Qualcomm a enfin dévoilé le Wear 3100, successeur du Wear 2100 et nouveau SoC à destination des montres intelligentes. Celui-ci est enfin un vrai nouveau produit dédié à une autonomie supérieure.

Les montres connectées sous Wear OS continuent leur bonhomme de chemin, Fossil ayant déjà présenté récemment deux nouveaux produits de cette catégorie. Toutefois, elles ont toujours un gros problème : leur autonomie, souvent limitée.

Cela est majoritairement dû au SoC qu’elles utilisent : le Snapdragon Wear 2100. Présenté il y a deux ans et demi, il ne s’agissait que d’un Snapdragon 400 après un changement de nom qui n’avait jamais cherché à vraiment optimiser son architecture pour une telle utilisation. Qualcomm nous a enfin présenté un SoC digne de ces produits.

Qualcomm Wear 3100 dévoilé

Le Snapdragon Wear 3100 est désormais officiel, et a été conçu dès le départ pour répondre aux demandes des créateurs de smartwatches. Celui-ci se base sur une nouvelle architecture dite « big.small.tiny » : le processeur principal « big » dispose de 4 cœurs Cortex A7, et est épaulé, pour le « small », par un DSP.

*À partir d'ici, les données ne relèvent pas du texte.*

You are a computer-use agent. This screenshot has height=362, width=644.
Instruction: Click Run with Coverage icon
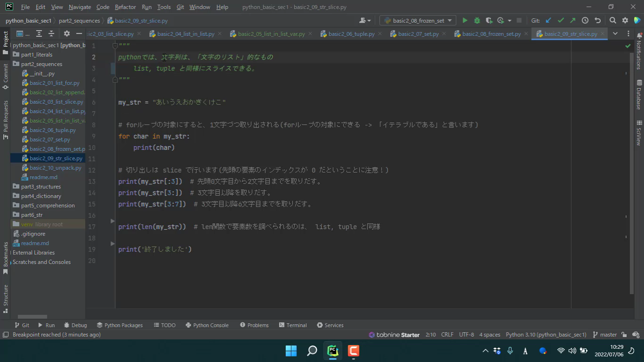(x=489, y=21)
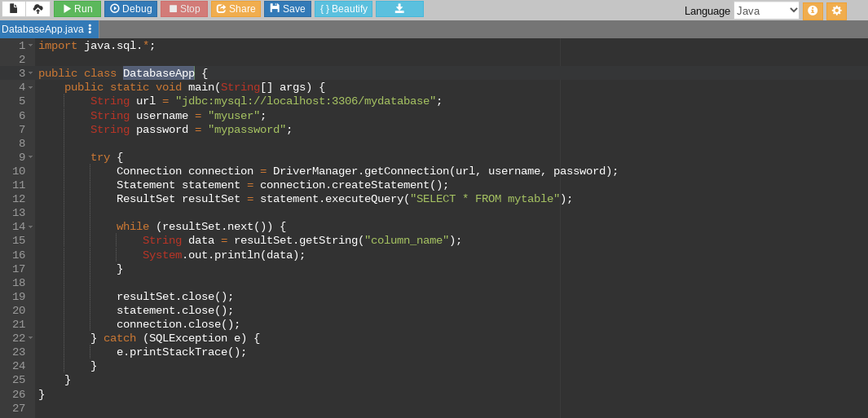The width and height of the screenshot is (868, 418).
Task: Start the Debug session
Action: pyautogui.click(x=130, y=9)
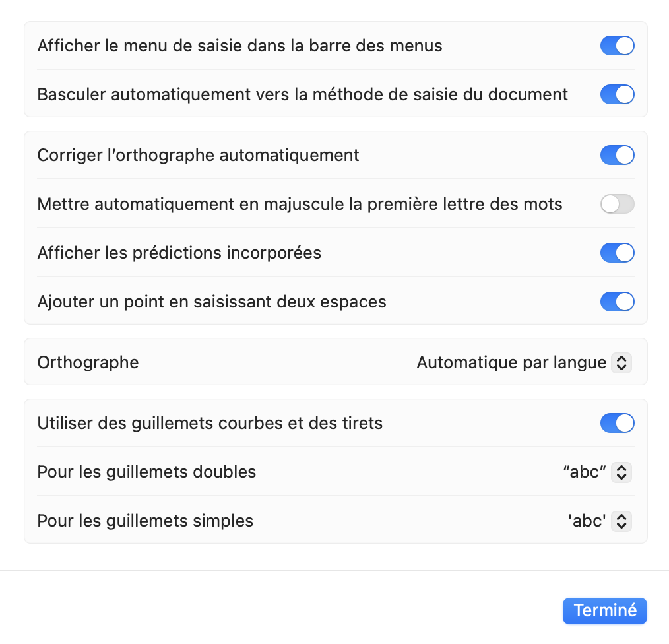
Task: Enable automatic capitalization of first letters
Action: 617,204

Vient ensuite le « tiny », partie la plus intéressante de ce nouveau SoC puisqu’elle utilise une nouvelle puce créée spécifiquement pour les usages d’une montre. Il s’agit du « QCC1110 », décrit comme un « co-processeur à consommation ultra-basse ». Qualcomm a passé trois ans à travailler sur cette puce spécifique.

L’autonomie avant tout

SI les Cortex A7 gravés en 28nm peuvent paraître décevant, puisqu’il s’agit des mêmes cœurs utilisés une nouvelle fois dans le Snapdragon 400, cette nouvelle architecture promet beaucoup. Déjà, Qualcomm a fait le choix de garder la gravure en 28nm pour une raison simple : elle subit moins la déperdition d’énergie que les gravures plus fines, ce qui est plus logique pour une montre connectée.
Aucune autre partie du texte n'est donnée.